• _Exercise instructions_: Nothing outside the range is wanted. Repeat exactly the lines below from the one with "View Map (150, 1958)" through the one with "Pupil Premium (60, 403)".

§ §

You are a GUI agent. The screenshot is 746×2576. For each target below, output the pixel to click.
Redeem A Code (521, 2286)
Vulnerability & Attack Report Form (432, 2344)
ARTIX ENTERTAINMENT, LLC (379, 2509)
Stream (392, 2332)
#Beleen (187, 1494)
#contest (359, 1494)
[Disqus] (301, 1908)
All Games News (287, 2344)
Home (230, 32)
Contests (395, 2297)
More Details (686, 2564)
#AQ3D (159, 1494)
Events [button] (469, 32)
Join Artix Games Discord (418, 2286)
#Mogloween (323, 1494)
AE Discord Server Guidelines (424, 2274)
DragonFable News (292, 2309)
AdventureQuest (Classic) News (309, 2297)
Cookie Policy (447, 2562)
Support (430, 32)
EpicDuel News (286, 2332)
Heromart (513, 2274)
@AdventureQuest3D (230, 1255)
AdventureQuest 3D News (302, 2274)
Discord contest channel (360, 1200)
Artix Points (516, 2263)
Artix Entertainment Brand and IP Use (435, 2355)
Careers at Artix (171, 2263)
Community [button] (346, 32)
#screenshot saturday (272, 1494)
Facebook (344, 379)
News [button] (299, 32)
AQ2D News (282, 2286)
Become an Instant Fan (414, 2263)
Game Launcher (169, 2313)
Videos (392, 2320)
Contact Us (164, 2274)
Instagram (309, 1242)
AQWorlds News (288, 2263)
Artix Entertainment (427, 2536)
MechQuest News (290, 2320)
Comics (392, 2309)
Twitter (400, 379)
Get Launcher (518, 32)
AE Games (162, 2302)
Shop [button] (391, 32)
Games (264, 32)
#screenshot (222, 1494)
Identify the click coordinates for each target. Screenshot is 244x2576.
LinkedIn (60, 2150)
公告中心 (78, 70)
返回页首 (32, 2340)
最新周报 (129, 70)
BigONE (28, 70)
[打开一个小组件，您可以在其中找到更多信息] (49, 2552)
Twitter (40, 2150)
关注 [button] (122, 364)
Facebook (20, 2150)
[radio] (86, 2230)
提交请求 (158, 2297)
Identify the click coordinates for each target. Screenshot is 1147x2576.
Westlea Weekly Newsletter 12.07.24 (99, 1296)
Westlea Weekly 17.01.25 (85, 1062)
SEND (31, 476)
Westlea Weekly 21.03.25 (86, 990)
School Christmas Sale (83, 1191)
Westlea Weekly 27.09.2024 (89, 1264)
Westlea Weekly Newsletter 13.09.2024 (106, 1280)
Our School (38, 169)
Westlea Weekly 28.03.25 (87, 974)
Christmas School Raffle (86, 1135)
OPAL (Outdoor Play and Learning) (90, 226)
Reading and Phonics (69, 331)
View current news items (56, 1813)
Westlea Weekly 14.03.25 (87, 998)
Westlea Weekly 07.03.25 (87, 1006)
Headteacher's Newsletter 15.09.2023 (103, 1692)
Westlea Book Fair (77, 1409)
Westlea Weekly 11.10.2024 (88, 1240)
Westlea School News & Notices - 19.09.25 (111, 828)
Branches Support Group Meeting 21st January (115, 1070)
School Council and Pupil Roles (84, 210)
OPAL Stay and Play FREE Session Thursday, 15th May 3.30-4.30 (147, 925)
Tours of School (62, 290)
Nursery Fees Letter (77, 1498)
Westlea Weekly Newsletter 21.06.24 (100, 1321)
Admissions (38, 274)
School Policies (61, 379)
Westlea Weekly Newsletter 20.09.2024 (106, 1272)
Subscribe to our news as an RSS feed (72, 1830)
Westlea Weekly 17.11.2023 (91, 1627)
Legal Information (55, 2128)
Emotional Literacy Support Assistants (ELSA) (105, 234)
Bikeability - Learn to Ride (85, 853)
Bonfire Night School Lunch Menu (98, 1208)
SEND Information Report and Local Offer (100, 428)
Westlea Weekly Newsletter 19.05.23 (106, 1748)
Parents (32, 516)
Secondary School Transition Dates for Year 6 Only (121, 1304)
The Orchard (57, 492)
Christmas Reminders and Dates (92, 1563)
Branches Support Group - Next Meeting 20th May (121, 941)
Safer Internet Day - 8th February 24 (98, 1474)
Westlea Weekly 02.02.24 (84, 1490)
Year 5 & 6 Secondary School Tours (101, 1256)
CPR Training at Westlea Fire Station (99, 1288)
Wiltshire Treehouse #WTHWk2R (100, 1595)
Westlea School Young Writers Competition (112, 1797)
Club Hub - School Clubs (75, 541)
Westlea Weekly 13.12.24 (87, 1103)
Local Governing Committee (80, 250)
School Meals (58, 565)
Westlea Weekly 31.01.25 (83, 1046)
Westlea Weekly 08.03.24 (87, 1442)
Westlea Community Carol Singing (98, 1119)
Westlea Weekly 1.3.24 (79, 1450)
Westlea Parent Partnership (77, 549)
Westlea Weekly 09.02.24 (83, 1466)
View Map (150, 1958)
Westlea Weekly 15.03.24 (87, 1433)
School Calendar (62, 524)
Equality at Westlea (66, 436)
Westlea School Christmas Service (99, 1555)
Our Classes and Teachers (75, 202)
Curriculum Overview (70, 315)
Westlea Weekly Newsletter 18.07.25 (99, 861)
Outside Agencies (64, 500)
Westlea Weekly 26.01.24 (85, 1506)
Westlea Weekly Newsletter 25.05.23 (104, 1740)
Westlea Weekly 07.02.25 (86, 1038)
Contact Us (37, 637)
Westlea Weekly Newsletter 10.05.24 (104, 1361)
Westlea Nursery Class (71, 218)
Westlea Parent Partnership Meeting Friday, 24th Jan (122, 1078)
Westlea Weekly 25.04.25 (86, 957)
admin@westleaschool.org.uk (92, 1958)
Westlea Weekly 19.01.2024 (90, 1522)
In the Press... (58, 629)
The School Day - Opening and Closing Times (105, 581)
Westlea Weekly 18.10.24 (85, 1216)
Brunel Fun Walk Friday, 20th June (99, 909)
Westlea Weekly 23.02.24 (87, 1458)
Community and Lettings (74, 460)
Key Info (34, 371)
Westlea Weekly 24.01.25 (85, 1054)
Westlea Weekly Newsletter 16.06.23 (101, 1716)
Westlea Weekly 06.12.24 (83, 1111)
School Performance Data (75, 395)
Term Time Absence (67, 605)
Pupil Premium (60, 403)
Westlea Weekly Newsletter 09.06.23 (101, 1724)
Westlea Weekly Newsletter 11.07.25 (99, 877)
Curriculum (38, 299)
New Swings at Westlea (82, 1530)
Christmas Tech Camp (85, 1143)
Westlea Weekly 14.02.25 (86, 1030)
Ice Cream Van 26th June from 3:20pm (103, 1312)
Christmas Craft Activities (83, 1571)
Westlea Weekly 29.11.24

§ §

• _Answer space_:
View Map (150, 1958)
Westlea Weekly 15.03.24 (87, 1433)
School Calendar (62, 524)
Equality at Westlea (66, 436)
Westlea School Christmas Service (99, 1555)
Our Classes and Teachers (75, 202)
Curriculum Overview (70, 315)
Westlea Weekly Newsletter 18.07.25 (99, 861)
Outside Agencies (64, 500)
Westlea Weekly 26.01.24 (85, 1506)
Westlea Weekly Newsletter 25.05.23 (104, 1740)
Westlea Weekly 07.02.25 (86, 1038)
Contact Us (37, 637)
Westlea Weekly Newsletter 10.05.24 (104, 1361)
Westlea Nursery Class (71, 218)
Westlea Parent Partnership Meeting Friday, 24th Jan (122, 1078)
Westlea Weekly 25.04.25 (86, 957)
admin@westleaschool.org.uk (92, 1958)
Westlea Weekly 19.01.2024 (90, 1522)
In the Press... (58, 629)
The School Day - Opening and Closing Times (105, 581)
Westlea Weekly 18.10.24 (85, 1216)
Brunel Fun Walk Friday, 20th June (99, 909)
Westlea Weekly 23.02.24 (87, 1458)
Community and Lettings (74, 460)
Key Info (34, 371)
Westlea Weekly 24.01.25 (85, 1054)
Westlea Weekly Newsletter 16.06.23 (101, 1716)
Westlea Weekly 06.12.24 (83, 1111)
School Performance Data (75, 395)
Term Time Absence (67, 605)
Pupil Premium (60, 403)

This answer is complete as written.